Lucien Muratore (29 August 1876 – 16 July 1954, in Paris) was a French actor and operatic tenor, particularly associated with the French repertory.

Life and career 
Lucien Muratore was born Marseille to Italian parents from Piedmont. He trained first as a cornist, and later as an actor. He made his debut at the Odéon theatre in Paris, where he played opposite such actresses as Sarah Bernhardt and Réjane. He then studied at the Paris Music Conservatory, and made his operatic debut in 1902, at the Opéra-Comique, creating the King in Reynaldo Hahn's La carmélite.

He made his debut at La Monnaie in 1904, as Werther, and the following year at the Palais Garnier, as Renaud in Lully's Armide.

He created several Massenet operas such as Ariane and Bacchus, at the Opéra, and Roma, in Monte Carlo. He also took part in the creation of La Catalane by Le Borne, Monna Vanna by Henry Février, Déjanire by Camille Saint-Saëns, and Pénélope by Gabriel Fauré.

He became principal French tenor with the Boston Opera Company, the Chicago Grand Opera Company (1913–1914), the Chicago Opera Association (1915–1921), and the Chicago Civic Opera (1922).

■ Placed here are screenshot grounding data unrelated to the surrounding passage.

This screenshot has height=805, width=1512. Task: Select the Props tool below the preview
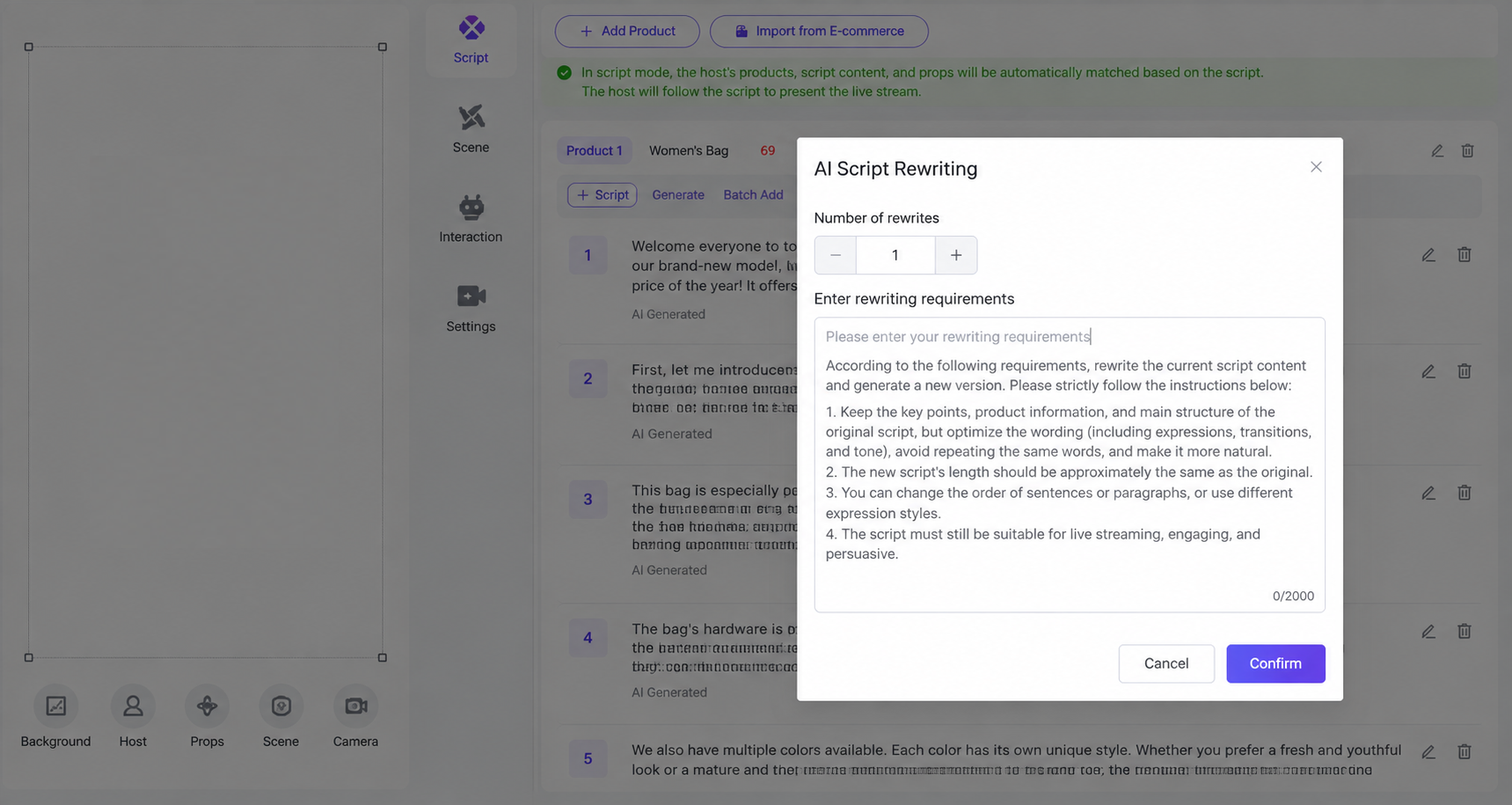(207, 717)
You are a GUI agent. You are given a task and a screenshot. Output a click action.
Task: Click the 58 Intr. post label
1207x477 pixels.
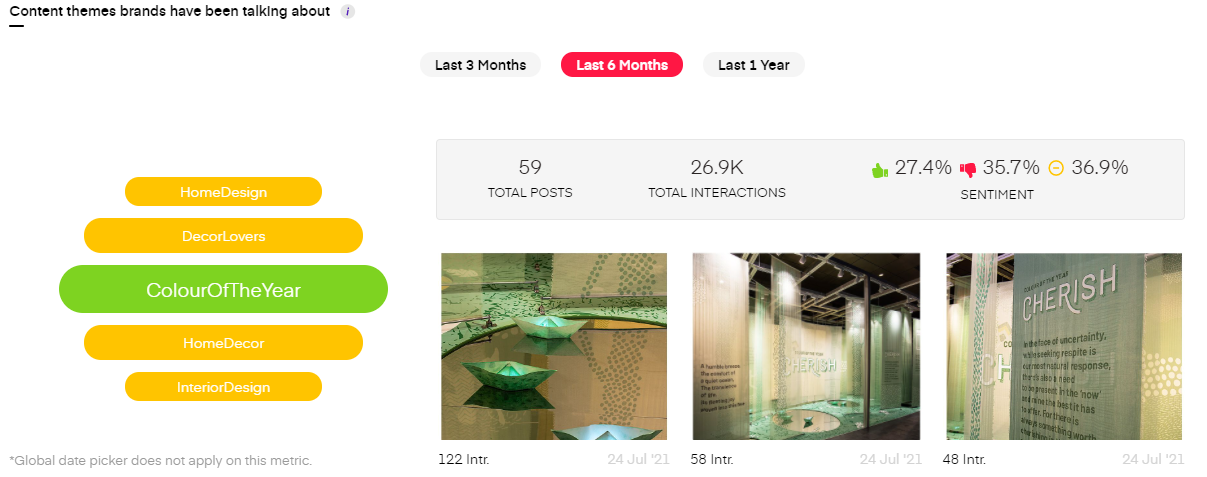[712, 460]
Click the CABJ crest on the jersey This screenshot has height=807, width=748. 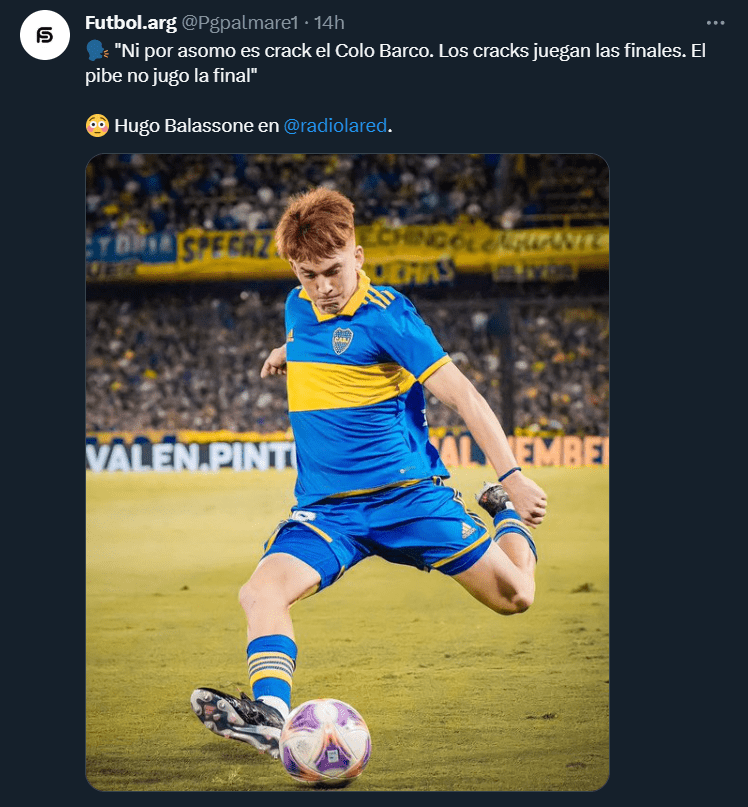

He also appeared at the Teatro Colón in Buenos Aires.

Muratore retired from the stage in 1931. He was married first to soprano Marguerite Bériza, and later to soprano Lina Cavalieri, with whom he appeared in a silent movie, Manon Lescaut, in 1914.

In 1944 Muratore was for a few weeks Director of the Opéra-Comique but was removed on the Liberation of Paris.

His art of singing was at times almost overshadowed by his immense talent as an actor and elegance on stage.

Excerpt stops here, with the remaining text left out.